▶ OBJECTIVE: Can you reproduce each of the records below word for word, with nothing changed?

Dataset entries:
____

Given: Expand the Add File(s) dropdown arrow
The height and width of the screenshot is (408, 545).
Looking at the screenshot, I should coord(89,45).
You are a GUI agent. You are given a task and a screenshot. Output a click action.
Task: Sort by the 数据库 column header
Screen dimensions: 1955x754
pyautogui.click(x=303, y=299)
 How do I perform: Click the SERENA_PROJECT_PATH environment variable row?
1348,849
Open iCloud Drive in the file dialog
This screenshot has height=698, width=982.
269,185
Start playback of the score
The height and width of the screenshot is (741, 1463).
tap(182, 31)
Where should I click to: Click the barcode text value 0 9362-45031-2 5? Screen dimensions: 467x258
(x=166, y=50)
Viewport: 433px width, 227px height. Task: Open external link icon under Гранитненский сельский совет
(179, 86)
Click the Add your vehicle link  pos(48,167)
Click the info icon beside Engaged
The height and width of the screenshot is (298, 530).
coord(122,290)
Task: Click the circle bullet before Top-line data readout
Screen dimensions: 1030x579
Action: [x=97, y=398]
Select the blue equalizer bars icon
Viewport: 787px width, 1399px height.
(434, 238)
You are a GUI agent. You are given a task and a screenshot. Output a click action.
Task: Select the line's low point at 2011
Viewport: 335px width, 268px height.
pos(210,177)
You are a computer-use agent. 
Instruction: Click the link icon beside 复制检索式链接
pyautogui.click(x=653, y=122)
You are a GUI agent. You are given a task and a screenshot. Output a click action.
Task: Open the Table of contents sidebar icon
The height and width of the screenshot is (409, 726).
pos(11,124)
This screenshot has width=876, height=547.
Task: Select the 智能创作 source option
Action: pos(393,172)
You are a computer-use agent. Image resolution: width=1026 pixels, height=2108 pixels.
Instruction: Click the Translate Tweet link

____

▶ TASK SOLUTION:
Given: Expand the Add File(s) dropdown arrow
The height and width of the screenshot is (408, 545).
Looking at the screenshot, I should coord(89,45).
You are a GUI agent. You are given a task and a screenshot. Output a click action.
Task: Sort by the 数据库 column header
Screen dimensions: 1955x754
pyautogui.click(x=303, y=299)
 How do I perform: Click the SERENA_PROJECT_PATH environment variable row?
1348,849
Open iCloud Drive in the file dialog
This screenshot has height=698, width=982.
269,185
Start playback of the score
The height and width of the screenshot is (741, 1463).
tap(182, 31)
Where should I click to: Click the barcode text value 0 9362-45031-2 5? Screen dimensions: 467x258
(x=166, y=50)
Viewport: 433px width, 227px height. Task: Open external link icon under Гранитненский сельский совет
(179, 86)
Click the Add your vehicle link  pos(48,167)
Click the info icon beside Engaged
The height and width of the screenshot is (298, 530).
coord(122,290)
Task: Click the circle bullet before Top-line data readout
Screen dimensions: 1030x579
Action: [x=97, y=398]
Select the blue equalizer bars icon
Viewport: 787px width, 1399px height.
(434, 238)
You are a GUI agent. You are given a task and a screenshot. Output a click action.
Task: Select the line's low point at 2011
Viewport: 335px width, 268px height.
pos(210,177)
You are a computer-use agent. 
Instruction: Click the link icon beside 复制检索式链接
pyautogui.click(x=653, y=122)
You are a GUI agent. You are given a task and a screenshot. Output a click action.
Task: Open the Table of contents sidebar icon
The height and width of the screenshot is (409, 726).
pos(11,124)
This screenshot has width=876, height=547.
Task: Select the 智能创作 source option
Action: pos(393,172)
You are a computer-use agent. Image resolution: width=1026 pixels, height=2108 pixels.
Instruction: Click the Translate Tweet link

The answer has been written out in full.